Rukun keenam dan ketujuh:
I’tidal setelah ruku’ dan thuma’ninah
Nabi shallallahu ‘alaihi wa
sallam mengatakan pada orang yang jelek shalatnya,
ثُمَّ ارْفَعْ حَتَّى تَعْتَدِلَ
قَائِمً ا
“Kemudian tegakkanlah badan
(i’tidal) dan thuma’ninalah.”[6]
Rukun kedelapan dan kesembilan: Sujud dan thuma’ninah
Nabi
shallallahu ‘alaihi wa sallam mengatakan pada orang yang jelek
shalatnya,
ثُمَّ اسْجُدْ حَتَّى تَطْمَئِنَّ
سَاجِدًا ا
“Kemudian sujudlah dan
thuma’ninalah ketika sujud.”[7]
Hendaklah sujud dilakukan pada tujuh
bagian anggota badan: [1,2] Telapak tangan kanan dan kiri, [3,4] Lutut kanan
dan kiri, [5,6] Ujung kaki kanan dan kiri, dan [7] Dahi sekaligus dengan
hidung.
Rasulullah shallallahu ‘alaihi wa
sallam bersabda,
أُمِرْتُ أَنْ أَسْجُدَ عَلَى
سَبْعَةِ أَعْظُمٍ عَلَى الْجَبْهَةِ – بِيَدِهِ عَلَى أَنْفِهِ – وَأَشَارَ وَالْيَدَيْنِ ،
وَالرُّكْبَتَيْنِ وَأَطْرَافِ الْقَدَمَيْنِ
“ Aku diperintahkan
bersujud dengan tujuh bagian anggota badan: [1] Dahi (termasuk juga hidung,
beliau mengisyaratkan dengan tangannya), [2,3] telapak tangan kanan dan kiri,
[4,5] lutut kanan dan kiri, dan [6,7] ujung kaki kanan dan kiri. ”
Rukun kesepuluh dan
kesebelas: Duduk di antara dua sujud dan thuma’ninah
Nabi shallallahu ‘alaihi wa
sallam bersabda,
ثُمَّ اسْجُدْ حَتَّى تَطْمَئِنَّ
سَاجِدًا ، ثُمَّ ارْفَعْ حَتَّى تَطْمَئِنَّ جَالِسًا ، ثُمَّ اسْجُدْ حَتَّى
تَطْمَئِنَّ سَاجِدًا
“Kemudian sujudlah dan
thuma’ninalah ketika sujud. Lalu bangkitlah dari sujud dan thuma’ninalah ketika
duduk. Kemudian sujudlah kembali dan thuma’ninalah ketika sujud.”[8]
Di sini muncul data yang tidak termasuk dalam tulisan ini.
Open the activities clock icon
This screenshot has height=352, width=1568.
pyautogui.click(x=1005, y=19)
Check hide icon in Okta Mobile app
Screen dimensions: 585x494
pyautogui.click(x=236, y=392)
Rukun keduabelas dan ketigabelas: Tasyahud akhir dan duduk tasyahud
Nabi
shallallahu ‘alaihi wa sallam bersabda,
فَإِذَا قَعَدَ أَحَدُكُمْ فِى
الصَّلاَةِ فَلْيَقُلِ التَّحِيَّاتُ لِلَّهِ …
“ Jika salah seorang antara
kalian duduk (tasyahud) dalam shalat, maka ucapkanlah “at tahiyatu lillah …”.”[9]
Bacaan tasyahud:
التَّحِيَّاتُ لِلَّهِ وَالصَّلَوَاتُ
وَالطَّيِّبَاتُ ، السَّلاَمُ عَلَيْكَ أَيُّهَا النَّبِىُّ وَرَحْمَةُ اللَّهِ
وَبَرَكَاتُهُ ، السَّلاَمُ عَلَيْنَا وَعَلَى عِبَادِ اللَّهِ
الصَّالِحِينَ ، أَشْهَدُ أَنْ لاَ إِلَهَ إِلاَّ اللَّهُ وَأَشْهَدُ أَنَّ
مُحَمَّدًا عَبْدُهُ وَرَسُولُهُ
“ At tahiyaatu lillah wash
sholaatu wath thoyyibaat. Assalaamu ‘alaika ayyuhan nabiyyu wa rohmatullahi wa
barokaatuh. Assalaamu ‘alaina wa ‘ala ‘ibadillahish sholihiin. Asy-hadu an laa
ilaha illallah, wa asy-hadu anna muhammadan ‘abduhu wa rosuluh.” (Segala
ucapan penghormatan hanyalah milik Allah, begitu juga segala shalat dan amal shalih. Semoga
kesejahteraan tercurah kepadamu, wahai Nabi, begitu juga rahmat Allah dengan
segenap karunia-Nya. Semoga kesejahteraan terlimpahkan kepada kami dan hamba-hamba
Allah yang shalih. Aku bersaksi bahwa tidak ada sesembahan yang berhak disembah
dengan benar selain Allah dan aku bersaksi bahwa Muhammad adalah hamba dan
Rasul-Nya) [10]
Apakah bacaan tasyahud “assalamu
‘alaika ayyuhan nabi” perlu diganti dengan bacaan “assalaamu ‘alan nabi”?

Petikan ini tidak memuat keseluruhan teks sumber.